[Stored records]
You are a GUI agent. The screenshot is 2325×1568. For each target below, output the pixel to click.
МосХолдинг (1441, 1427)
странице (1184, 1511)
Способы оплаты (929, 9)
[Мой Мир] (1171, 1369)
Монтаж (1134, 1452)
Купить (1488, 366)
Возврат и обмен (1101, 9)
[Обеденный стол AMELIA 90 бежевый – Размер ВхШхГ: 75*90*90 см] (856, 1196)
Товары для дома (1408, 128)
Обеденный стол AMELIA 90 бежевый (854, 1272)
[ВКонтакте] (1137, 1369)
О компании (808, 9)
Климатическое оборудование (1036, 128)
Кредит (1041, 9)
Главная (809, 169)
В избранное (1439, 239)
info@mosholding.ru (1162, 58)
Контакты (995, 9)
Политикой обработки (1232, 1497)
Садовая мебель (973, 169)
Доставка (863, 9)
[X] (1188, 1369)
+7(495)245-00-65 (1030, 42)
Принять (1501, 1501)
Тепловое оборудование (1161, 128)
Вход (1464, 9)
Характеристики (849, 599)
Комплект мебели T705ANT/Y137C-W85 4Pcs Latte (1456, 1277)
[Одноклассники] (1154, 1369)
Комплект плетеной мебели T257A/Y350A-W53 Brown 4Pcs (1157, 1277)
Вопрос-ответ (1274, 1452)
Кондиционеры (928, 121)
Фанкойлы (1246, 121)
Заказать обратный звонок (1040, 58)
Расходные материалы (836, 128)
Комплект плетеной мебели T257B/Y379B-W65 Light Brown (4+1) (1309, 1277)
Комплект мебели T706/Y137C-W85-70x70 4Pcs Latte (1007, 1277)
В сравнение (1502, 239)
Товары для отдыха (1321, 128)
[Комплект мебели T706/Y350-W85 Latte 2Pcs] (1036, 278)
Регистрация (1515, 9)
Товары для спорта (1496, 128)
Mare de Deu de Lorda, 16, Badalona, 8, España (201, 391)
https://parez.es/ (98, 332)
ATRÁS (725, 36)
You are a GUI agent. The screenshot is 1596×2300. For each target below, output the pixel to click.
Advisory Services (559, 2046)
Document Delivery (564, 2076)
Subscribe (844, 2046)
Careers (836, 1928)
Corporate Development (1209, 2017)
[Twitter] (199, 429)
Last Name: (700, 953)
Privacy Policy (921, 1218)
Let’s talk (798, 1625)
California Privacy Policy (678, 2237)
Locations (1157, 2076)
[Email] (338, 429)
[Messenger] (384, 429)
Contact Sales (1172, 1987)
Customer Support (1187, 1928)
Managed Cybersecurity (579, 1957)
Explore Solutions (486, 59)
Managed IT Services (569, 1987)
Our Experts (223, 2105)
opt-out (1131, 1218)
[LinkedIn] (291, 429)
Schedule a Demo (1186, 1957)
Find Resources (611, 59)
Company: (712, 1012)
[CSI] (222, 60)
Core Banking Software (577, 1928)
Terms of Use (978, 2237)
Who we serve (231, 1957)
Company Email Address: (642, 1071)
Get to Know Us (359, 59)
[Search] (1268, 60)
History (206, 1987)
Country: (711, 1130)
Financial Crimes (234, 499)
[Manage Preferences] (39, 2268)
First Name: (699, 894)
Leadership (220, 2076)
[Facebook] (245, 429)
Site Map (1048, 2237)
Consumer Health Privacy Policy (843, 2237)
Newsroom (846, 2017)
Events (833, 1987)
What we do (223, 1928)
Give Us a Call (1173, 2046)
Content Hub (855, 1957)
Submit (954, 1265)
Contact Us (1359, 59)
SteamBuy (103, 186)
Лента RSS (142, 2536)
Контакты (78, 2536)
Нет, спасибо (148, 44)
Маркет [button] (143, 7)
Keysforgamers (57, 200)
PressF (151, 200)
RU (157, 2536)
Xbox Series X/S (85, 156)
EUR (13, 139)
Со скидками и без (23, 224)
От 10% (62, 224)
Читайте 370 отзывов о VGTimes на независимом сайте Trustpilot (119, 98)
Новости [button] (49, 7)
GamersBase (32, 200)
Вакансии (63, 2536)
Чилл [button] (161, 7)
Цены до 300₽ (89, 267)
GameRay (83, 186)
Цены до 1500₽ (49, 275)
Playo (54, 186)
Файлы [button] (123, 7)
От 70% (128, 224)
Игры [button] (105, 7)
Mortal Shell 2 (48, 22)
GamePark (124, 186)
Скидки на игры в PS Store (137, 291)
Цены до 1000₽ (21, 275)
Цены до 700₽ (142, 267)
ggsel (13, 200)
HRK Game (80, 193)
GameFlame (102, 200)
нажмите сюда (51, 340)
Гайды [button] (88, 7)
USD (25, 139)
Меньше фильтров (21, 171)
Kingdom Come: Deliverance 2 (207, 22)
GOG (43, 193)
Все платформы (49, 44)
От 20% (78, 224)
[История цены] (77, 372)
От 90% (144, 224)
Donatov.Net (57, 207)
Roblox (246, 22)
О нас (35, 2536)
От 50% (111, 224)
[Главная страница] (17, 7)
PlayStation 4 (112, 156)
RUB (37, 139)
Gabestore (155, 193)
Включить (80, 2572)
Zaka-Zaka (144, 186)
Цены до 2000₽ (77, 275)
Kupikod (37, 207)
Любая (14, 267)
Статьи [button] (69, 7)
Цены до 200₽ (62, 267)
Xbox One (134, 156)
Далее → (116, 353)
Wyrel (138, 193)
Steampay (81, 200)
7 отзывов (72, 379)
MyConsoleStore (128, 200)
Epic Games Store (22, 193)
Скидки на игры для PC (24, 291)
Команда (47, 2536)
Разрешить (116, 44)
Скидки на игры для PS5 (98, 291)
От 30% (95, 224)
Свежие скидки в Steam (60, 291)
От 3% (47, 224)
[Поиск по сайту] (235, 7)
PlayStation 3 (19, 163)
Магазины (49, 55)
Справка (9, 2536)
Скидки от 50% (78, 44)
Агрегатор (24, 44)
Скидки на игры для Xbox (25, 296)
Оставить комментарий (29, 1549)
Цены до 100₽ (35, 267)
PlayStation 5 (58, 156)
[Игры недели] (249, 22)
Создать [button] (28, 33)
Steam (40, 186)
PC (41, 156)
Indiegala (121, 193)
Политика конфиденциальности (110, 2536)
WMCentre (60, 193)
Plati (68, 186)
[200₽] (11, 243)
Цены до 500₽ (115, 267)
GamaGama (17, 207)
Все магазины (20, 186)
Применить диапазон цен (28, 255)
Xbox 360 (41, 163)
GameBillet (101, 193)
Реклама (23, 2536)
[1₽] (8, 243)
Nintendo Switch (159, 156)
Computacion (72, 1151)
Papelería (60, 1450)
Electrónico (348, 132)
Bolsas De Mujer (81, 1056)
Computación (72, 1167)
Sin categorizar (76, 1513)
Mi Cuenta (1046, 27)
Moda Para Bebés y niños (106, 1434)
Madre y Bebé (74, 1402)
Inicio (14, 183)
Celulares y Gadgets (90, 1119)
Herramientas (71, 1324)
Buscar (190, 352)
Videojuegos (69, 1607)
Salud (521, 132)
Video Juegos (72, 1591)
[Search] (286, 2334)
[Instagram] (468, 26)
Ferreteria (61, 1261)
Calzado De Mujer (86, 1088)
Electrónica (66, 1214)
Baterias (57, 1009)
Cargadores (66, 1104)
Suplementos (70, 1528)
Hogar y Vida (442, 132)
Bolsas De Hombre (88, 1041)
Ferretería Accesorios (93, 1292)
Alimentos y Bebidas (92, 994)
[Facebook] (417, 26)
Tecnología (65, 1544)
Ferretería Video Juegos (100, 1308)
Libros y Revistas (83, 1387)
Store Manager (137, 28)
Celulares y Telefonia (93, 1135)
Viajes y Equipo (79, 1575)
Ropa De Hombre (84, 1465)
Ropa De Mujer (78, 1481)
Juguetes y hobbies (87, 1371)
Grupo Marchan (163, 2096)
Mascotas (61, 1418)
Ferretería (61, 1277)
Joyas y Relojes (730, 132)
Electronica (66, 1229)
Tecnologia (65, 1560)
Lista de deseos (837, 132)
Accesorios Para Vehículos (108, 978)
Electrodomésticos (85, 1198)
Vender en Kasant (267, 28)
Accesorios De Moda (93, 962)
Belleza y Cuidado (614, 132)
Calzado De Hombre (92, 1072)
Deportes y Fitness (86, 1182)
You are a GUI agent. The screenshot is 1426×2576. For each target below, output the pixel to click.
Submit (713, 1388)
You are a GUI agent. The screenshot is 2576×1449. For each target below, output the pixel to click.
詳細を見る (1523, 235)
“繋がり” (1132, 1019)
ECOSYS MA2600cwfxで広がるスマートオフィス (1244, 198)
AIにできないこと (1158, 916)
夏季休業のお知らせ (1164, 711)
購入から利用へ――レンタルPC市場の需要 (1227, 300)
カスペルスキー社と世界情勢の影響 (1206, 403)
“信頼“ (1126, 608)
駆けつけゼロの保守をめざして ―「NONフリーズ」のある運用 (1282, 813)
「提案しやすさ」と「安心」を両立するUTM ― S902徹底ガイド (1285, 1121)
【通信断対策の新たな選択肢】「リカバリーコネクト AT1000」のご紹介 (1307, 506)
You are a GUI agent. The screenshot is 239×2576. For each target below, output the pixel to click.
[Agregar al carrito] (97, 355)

**Description of the task:** What lines above hold the word "отзывов"? Pull each one out.

**Solution for this problem:**
Читайте 370 отзывов о VGTimes на независимом сайте Trustpilot (119, 98)
7 отзывов (72, 379)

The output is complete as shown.